• [What is expected]: Put the lines below into a numbered list, omitting any blank lines. Leave the pictures out of your answer.

* * * * * * *

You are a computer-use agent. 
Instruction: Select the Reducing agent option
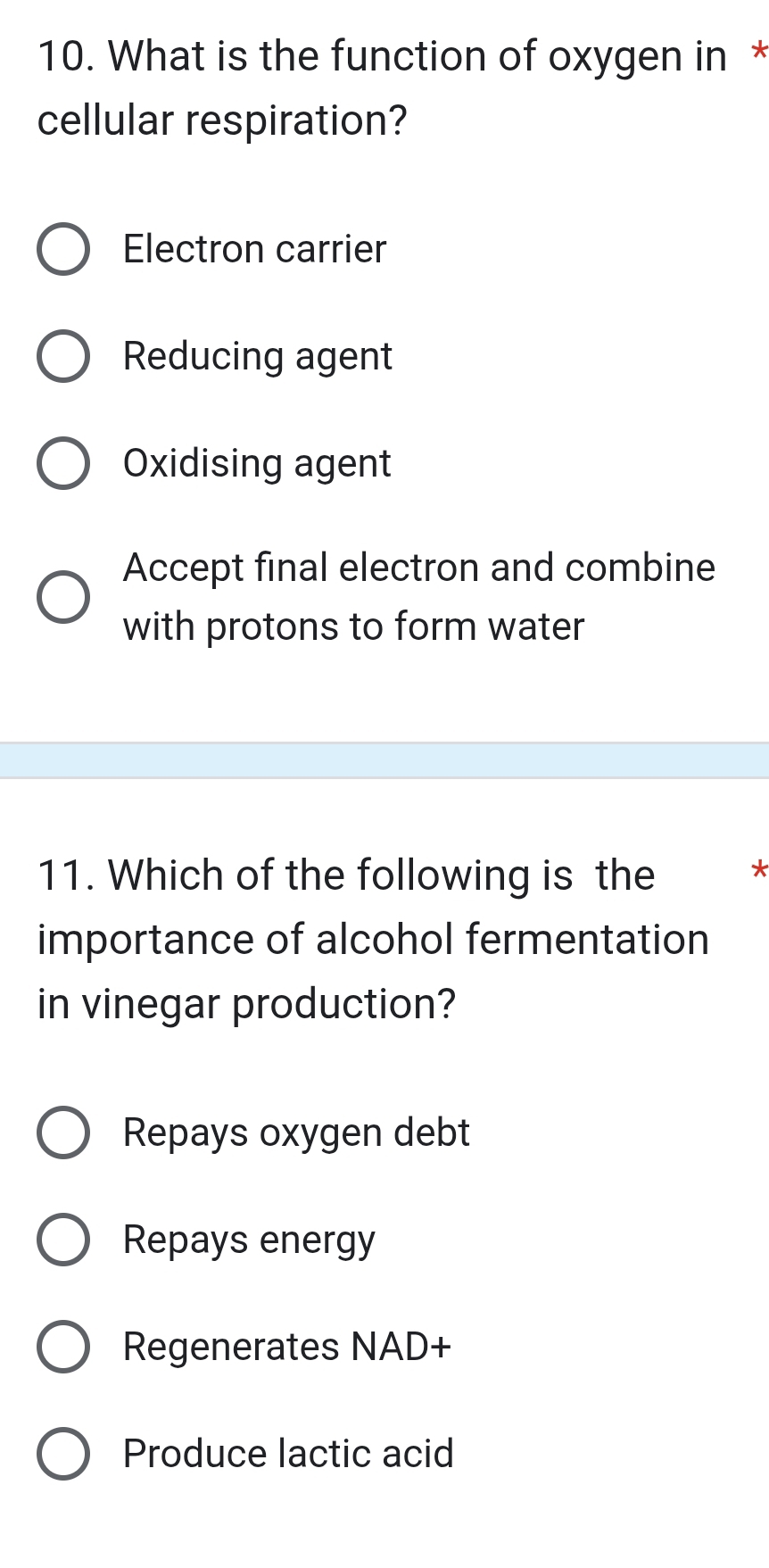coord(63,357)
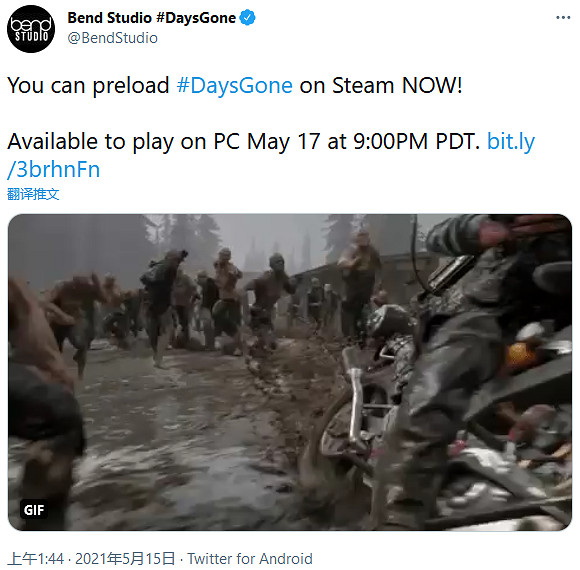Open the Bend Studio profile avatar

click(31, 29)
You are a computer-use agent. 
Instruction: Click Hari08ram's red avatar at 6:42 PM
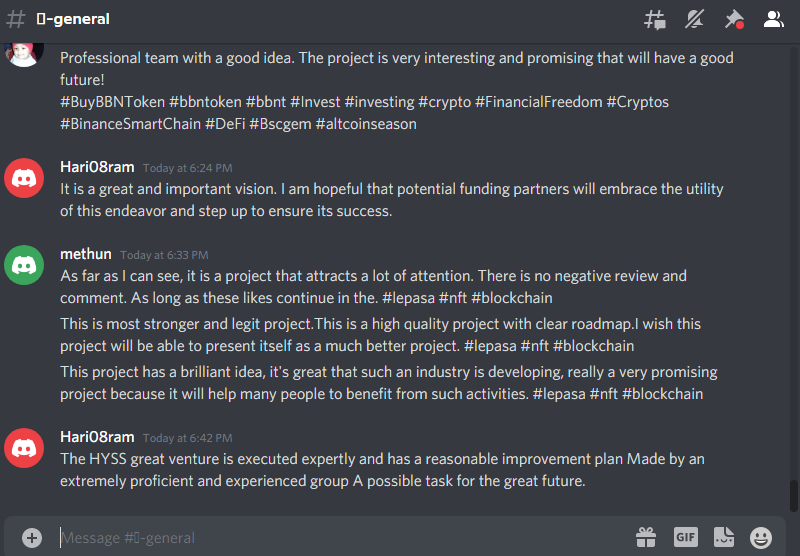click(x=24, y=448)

* * * * * * *

• [Exercise solution]:
1. You are a computer-use agent. 
2. Instruction: Select the Reducing agent option
3. coord(63,357)
4. Open the Bend Studio profile avatar
5. click(31, 29)
6. You are a computer-use agent. 
7. Instruction: Click Hari08ram's red avatar at 6:42 PM
8. click(x=24, y=448)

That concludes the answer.